Problem to solve
Starting at the line that contains "outside (736, 169)" and ending after the line that contains "become (348, 113)", rewrite only those lines of the material with each word kept. Rescale every coordinate in the answers by multiplying it by 2.15 and rounding to a whole number, with halves rounded up.

* begin Listed entries *

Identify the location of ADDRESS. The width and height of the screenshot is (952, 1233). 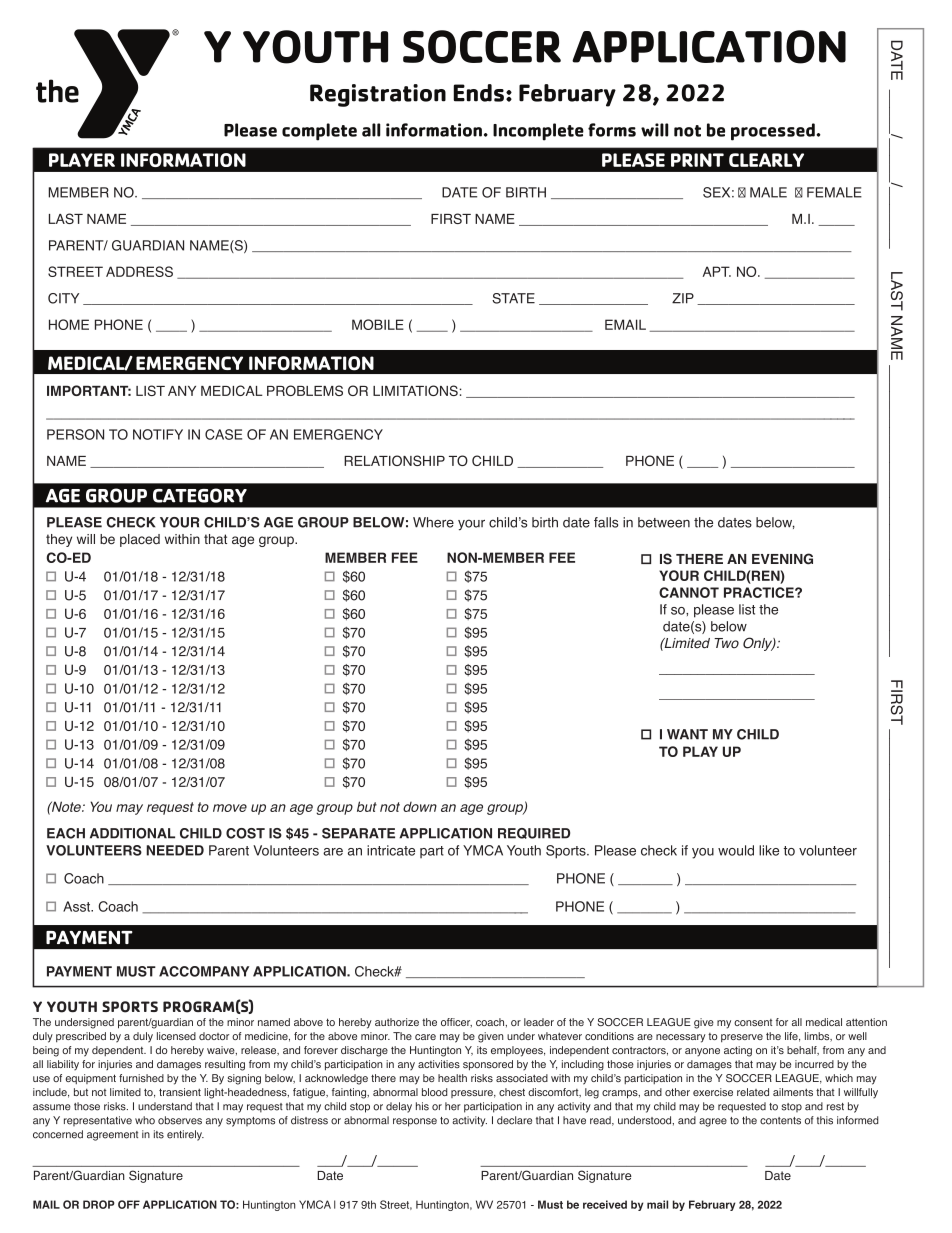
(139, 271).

* end Listed entries *
* begin Listed entries *

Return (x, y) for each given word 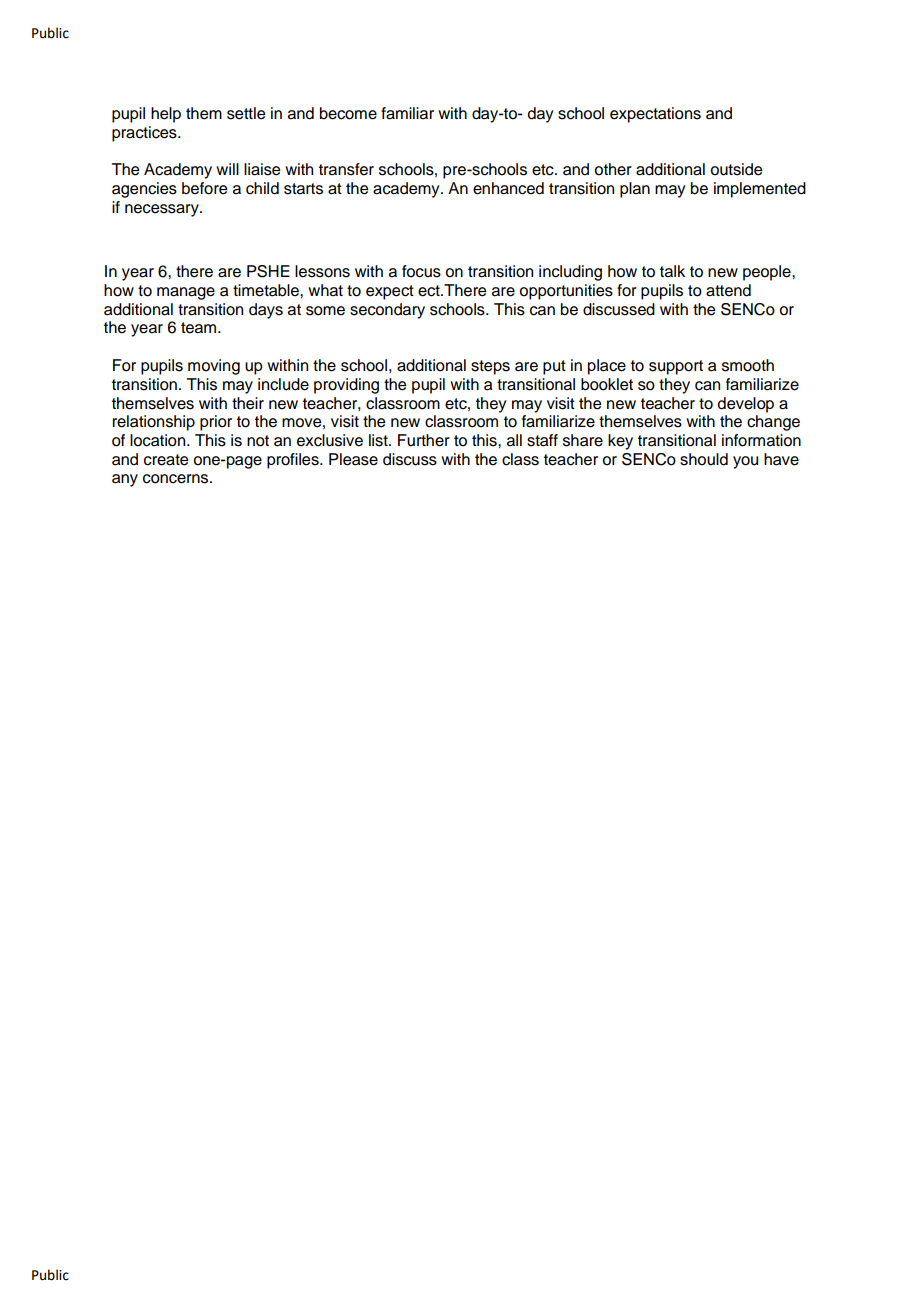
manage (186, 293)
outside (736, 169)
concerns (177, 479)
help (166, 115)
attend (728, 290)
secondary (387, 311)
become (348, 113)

* end Listed entries *

Written response
outside (1582, 363)
concerns (381, 1030)
help (357, 247)
attend (1565, 624)
secondary (832, 669)
become (748, 243)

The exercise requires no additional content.